To follow up, first, I am not a Lost Cause Apologist and claiming that it was about states’ rights and not about slavery. It was absolutely about slavery, but the states’ rights aspect is a larger and more relevant debate even in today’s world.
In a large and diverse country like the United States, in order for most people to be satisfied with their government, and have laws which reflect their own view of right and wrong, morality and happiness, the original intent of the Constitution should prevail: that the national government is one of very limited and enumerated powers, only enacted to preserve our common defense, free trade and movement, and to guarantee basic rights.
We have to have allowances for people in urban and progressive states to legalize marijuana, casino gambling, abortion, and same sex marriage; likewise, these states can restrict gun carrying and ownership to levels allowed by the national charter.
But we also have to understand and accept that there are areas of the country who want to keep drugs, gambling, and abortion illegal and have legal school prayer.
I don’t want to rehash the debate over those specific issues, but there has to be a principle that the national government, unless absolutely necessary, is hands off for almost every issue that only concerns internal issues within the states unless large swaths of the country have to live under laws that they are unhappy with.
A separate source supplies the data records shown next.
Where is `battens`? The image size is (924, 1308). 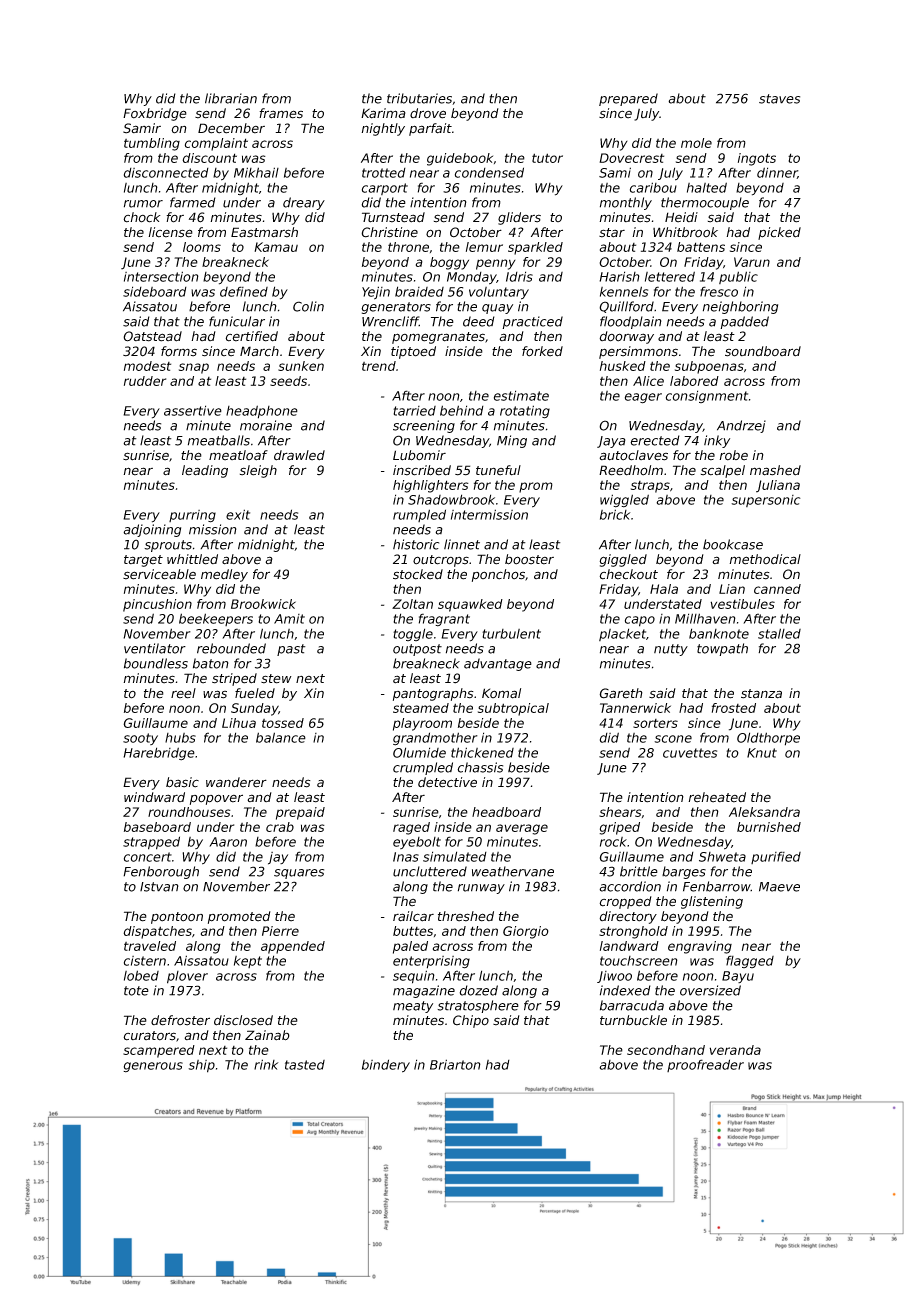
battens is located at coordinates (701, 247).
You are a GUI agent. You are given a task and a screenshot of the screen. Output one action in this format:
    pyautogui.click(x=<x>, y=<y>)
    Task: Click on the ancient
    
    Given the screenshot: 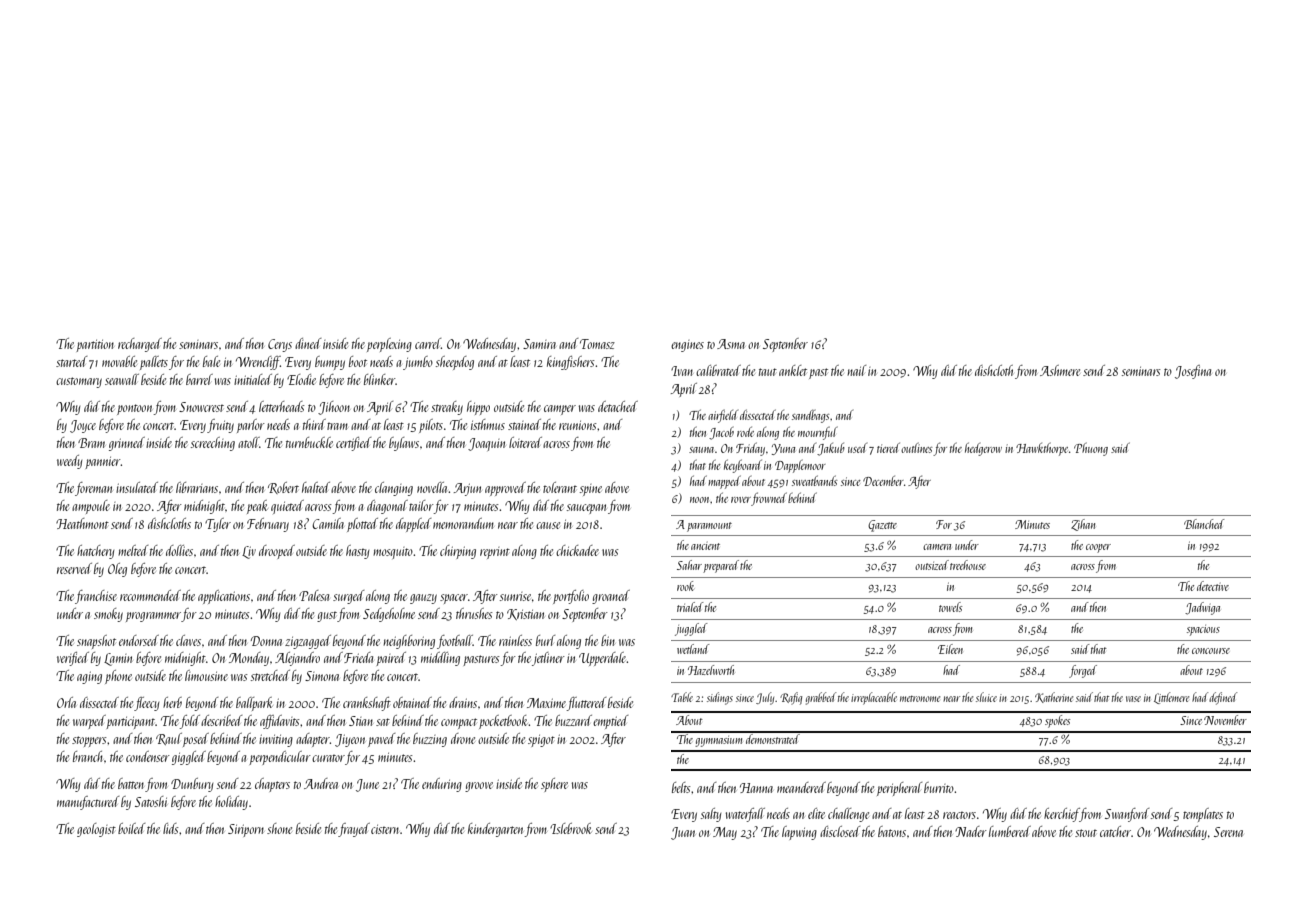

Ours in a federal society where individual state laws matter, and that continues to be papered over.
The neo-Confederate supporters are not asking for a return to slavery or Jim Crow; they are simply tired of being told that their way of life is stupid, backwards, and should be governed by the “better informed” elitists from California and New York from Washington, D.C.
If West Virginia, for example, wants to allow a 16 year old kid to carrying his hunting rifle to school so he can ride the bus home to his friends house to go hunting later, or he wants to share a beer with his dad, then you have every right to think that is stupid and irresponsible, but why should that matter in a federal system?
That is what a lot of the pushback is about and why the south has gotten respect from the Civil War in modern times. It is a middle finger to those who would look down upon certain ways of living and a “leave us alone” attitude.